Another claim you made was that: each Cassandra node is equal and that all nodes are always available. This sounds great, but naturally there are things that can go wrong outside the happy cloud that is called Cassandra. Your applications still needs a fallback strategy to connect to Cassandra, if the machine a Cassandra node is running on, is no longer reachable from your application. You can solve this with a local DNS I suppose or a proxy (HAProxy?) or something more resilient such as Keepalived, but I fail to see how this is any different then for example any responsibility in your architecture. Unless you solve it on all levels, you always have the "single point of failure" you mentioned. Maybe it was my interpretation of your talk, but I found the "it just works" claims too naive of a comparison to a RDBMS.

I'm a big fan of NoSQL solutions.
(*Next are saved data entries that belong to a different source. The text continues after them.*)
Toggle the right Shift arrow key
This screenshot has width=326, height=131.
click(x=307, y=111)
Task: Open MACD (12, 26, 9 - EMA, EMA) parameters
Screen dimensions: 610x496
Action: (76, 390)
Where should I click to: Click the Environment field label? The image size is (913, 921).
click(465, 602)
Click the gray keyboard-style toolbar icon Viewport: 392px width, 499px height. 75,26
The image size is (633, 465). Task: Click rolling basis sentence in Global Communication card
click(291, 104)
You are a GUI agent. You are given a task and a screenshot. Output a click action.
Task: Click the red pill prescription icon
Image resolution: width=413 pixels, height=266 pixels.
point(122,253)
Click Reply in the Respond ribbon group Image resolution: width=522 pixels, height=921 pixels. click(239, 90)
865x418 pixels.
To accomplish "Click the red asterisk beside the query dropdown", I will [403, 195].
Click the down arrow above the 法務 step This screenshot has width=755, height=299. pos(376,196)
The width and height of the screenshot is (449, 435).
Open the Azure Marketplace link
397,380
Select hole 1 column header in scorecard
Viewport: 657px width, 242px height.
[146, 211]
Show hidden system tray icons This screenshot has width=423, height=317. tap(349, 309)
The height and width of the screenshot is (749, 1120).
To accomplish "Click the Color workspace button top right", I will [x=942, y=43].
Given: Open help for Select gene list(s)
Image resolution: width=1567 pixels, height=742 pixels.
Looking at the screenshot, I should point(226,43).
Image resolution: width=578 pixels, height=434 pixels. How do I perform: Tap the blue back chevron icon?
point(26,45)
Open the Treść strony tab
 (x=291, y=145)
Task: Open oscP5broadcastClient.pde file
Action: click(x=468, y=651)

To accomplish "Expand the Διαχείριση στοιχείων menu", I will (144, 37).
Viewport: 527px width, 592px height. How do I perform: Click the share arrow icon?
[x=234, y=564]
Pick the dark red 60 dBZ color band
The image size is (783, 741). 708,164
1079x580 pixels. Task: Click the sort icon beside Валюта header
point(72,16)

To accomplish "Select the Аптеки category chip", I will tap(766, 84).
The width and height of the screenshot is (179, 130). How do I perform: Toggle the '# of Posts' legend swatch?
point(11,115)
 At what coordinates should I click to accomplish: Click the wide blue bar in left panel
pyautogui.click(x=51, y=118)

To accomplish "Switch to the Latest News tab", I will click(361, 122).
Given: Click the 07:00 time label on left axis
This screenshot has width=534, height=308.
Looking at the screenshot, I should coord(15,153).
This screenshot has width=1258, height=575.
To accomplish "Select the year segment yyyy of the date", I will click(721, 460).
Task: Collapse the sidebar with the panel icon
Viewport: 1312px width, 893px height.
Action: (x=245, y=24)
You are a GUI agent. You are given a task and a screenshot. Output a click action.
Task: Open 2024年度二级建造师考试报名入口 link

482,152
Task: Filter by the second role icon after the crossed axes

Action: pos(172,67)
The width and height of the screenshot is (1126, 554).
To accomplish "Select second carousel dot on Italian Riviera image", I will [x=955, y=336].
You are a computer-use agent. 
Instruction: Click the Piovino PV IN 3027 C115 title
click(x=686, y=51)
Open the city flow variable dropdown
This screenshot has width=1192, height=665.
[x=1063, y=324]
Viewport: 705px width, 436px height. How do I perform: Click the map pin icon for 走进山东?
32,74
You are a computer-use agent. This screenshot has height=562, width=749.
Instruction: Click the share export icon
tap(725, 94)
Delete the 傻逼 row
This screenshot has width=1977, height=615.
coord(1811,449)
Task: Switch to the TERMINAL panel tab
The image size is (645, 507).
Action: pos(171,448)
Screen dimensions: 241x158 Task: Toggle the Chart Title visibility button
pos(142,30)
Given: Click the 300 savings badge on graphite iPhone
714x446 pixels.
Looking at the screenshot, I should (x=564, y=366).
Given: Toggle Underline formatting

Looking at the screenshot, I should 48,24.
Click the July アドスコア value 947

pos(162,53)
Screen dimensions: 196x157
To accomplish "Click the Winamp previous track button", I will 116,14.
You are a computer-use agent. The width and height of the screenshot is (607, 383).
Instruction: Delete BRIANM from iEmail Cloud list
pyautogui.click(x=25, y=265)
But perhaps it's more interesting to make a comparison of Cassandra with Accumulo or perhaps ElasticSearch (it's not just an indexer).

Thanks for taking the time to read my two cents and thanks a lot for giving the talk!

Anonymous at 19:24 on 3 Apr 2015

A nice intro to Cassandra, with excellent little graphics. Expected to see something on shards, rather than simply nodes, but sticking to nodes helped people ask "what if node x dies" etc without getting overly complicated for a short talk.

The issue of a node overwriting earlier data because "timeStamps Yo! and Last Write Wins" is still always a problem, at least so long as timestamps instead of, say, vector clocks are used to determine who was really first. LLW has its own issues, so it would have been interesting to know if a Cassandra user can set up other rules, same as setting your own quorum-levels.

For PostGres users, 2ndQuadrant has made some Bi-Directional Replication core contributions to PostGres, which is pretty cool https://wiki.postgresql.org/wiki/BDR_Project
(I bring up PostGres because many using it take advantage of the built-in JSON type and hstore for when they need a mongo-y redissy k-v-pair something-something at the same time as an RDBMS.)

I found it interesting that the way to Cassandra was mySQL->Mongo->Cassandra. On the other hand, tons of sensors sending tons of data does indeed not sound like something that needs or wants 100% data-reliability (compared to, say, people at an auction where lots of data writes and needs fast, non-stale reads, but you can't screw it up).

I agree with Mark vd Velden in that the talk would have been cooler if Casssandra had been more compared with other NoSQLers (except Mongo, because, god... Mongo) in terms of failover, backups, stale data w/ high availability etc with NoSQL solutions.
Still, I loved the talk. DOMCode can totally have more DB-related talks :)